Onet przez lata budował wszystko wokół jednej marki. Każdy serwis zawierał nazwę „Onet” – biznes.onet.pl, facet.onet.pl itd. Dopiero niedawno zaczęto od tego odchodzić, czego przykładem jest zmiana Vod.onet.pl na VOD.pl. Ta strategia jednolitej marki nie sprawdziła się najlepiej w polskim internecie.
Grupa o2 obrała inną drogę. Każdy ich serwis to osobna, wyrazista marka – jak choćby Pudelek.pl. Michał Brański, jeden z założycieli, doskonale wykorzystuje synergię między portalami poprzez wzajemne przekierowanie ruchu. Dzięki temu zyskuje cała grupa, a poszczególne marki budują swoją wartość niezależnie.
Strategia multimarkowa przynosi lepsze efekty. Trudno wskazać konkretne, rozpoznawalne marki Onetu, podczas gdy wiele marek o2 jest powszechnie znanych. Ciekawe będzie obserwowanie, co stanie się z markami Wirtualnej Polski po przejęciu przez o2. Na pewno czeka nas restrukturyzacja i optymalizacja dublujących się stanowisk, co jest naturalne przy fuzjach.
Na arenie międzynarodowej widzimy jeszcze inne podejście, reprezentowane przez Google. Gigant z Mountain View często używa swojej nazwy w nowych markach, ale buduje im też własną tożsamość. Google+ czy Google Play to nie są nazwy wprost mówiące o produkcie – powstaje „marka w marce”, silnie powiązana z głównym brandem.
Szczególnie widać to w przypadku Google+ i integracji wszystkich usług Google z tym serwisem społecznościowym. Firma nie mogła przegapić zmiany trendu zapoczątkowanej przez Facebooka. Choć walka na tym polu dopiero się zaczyna, zawsze jest szansa, że pojawi się mały startup, który szybko dołączy do czołówki.
Mistrzem wykorzystania jednej marki jest Richard Branson ze swoim Virgin. Pod tym szyldem działa kilkadziesiąt różnych biznesów – od wydawnictwa gier, przez linie lotnicze, aż po loty w kosmos. Mimo różnorodności, wszystkie kierowane są do podobnej grupy odbiorców, co wzmacnia całą rodzinę marek Virgin.

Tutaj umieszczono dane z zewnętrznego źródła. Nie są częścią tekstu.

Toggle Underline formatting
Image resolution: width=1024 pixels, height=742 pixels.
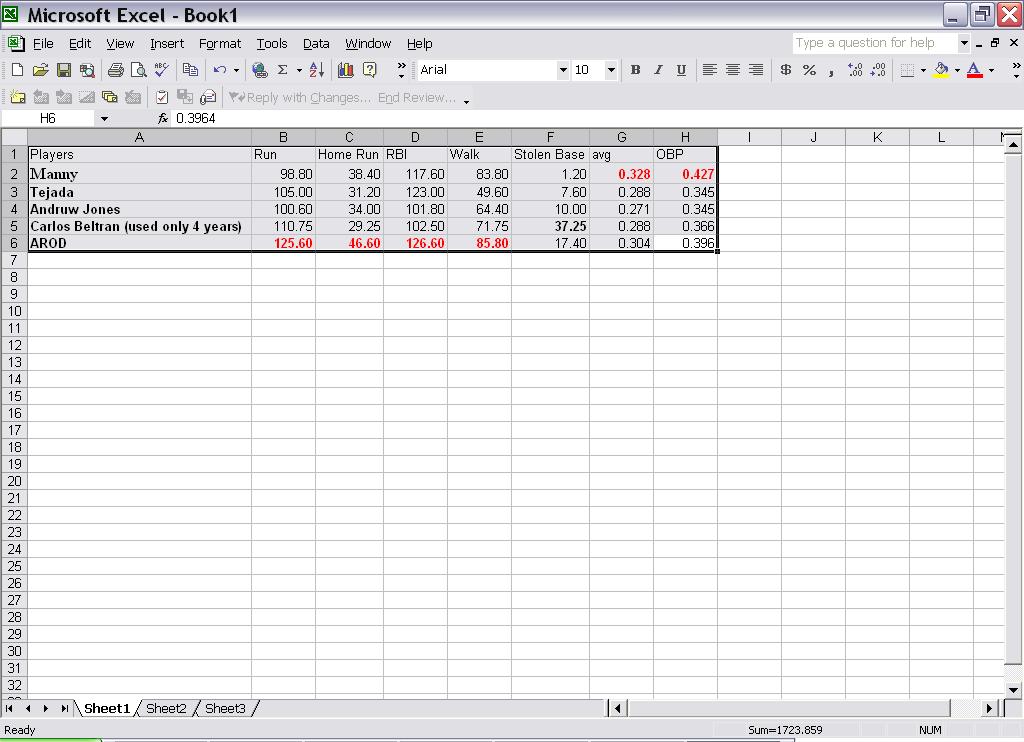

Wracając do polskiego rynku – Onet mógłby lepiej wykorzystać swój brand, wzorując się na podejściu Google. Na dziś jednak o2 ma przewagę dzięki portfolio kilkudziesięciu silnych marek, podczas gdy Onet ma ich zaledwie kilka. W długiej perspektywie to właśnie marki budują wartość grupy.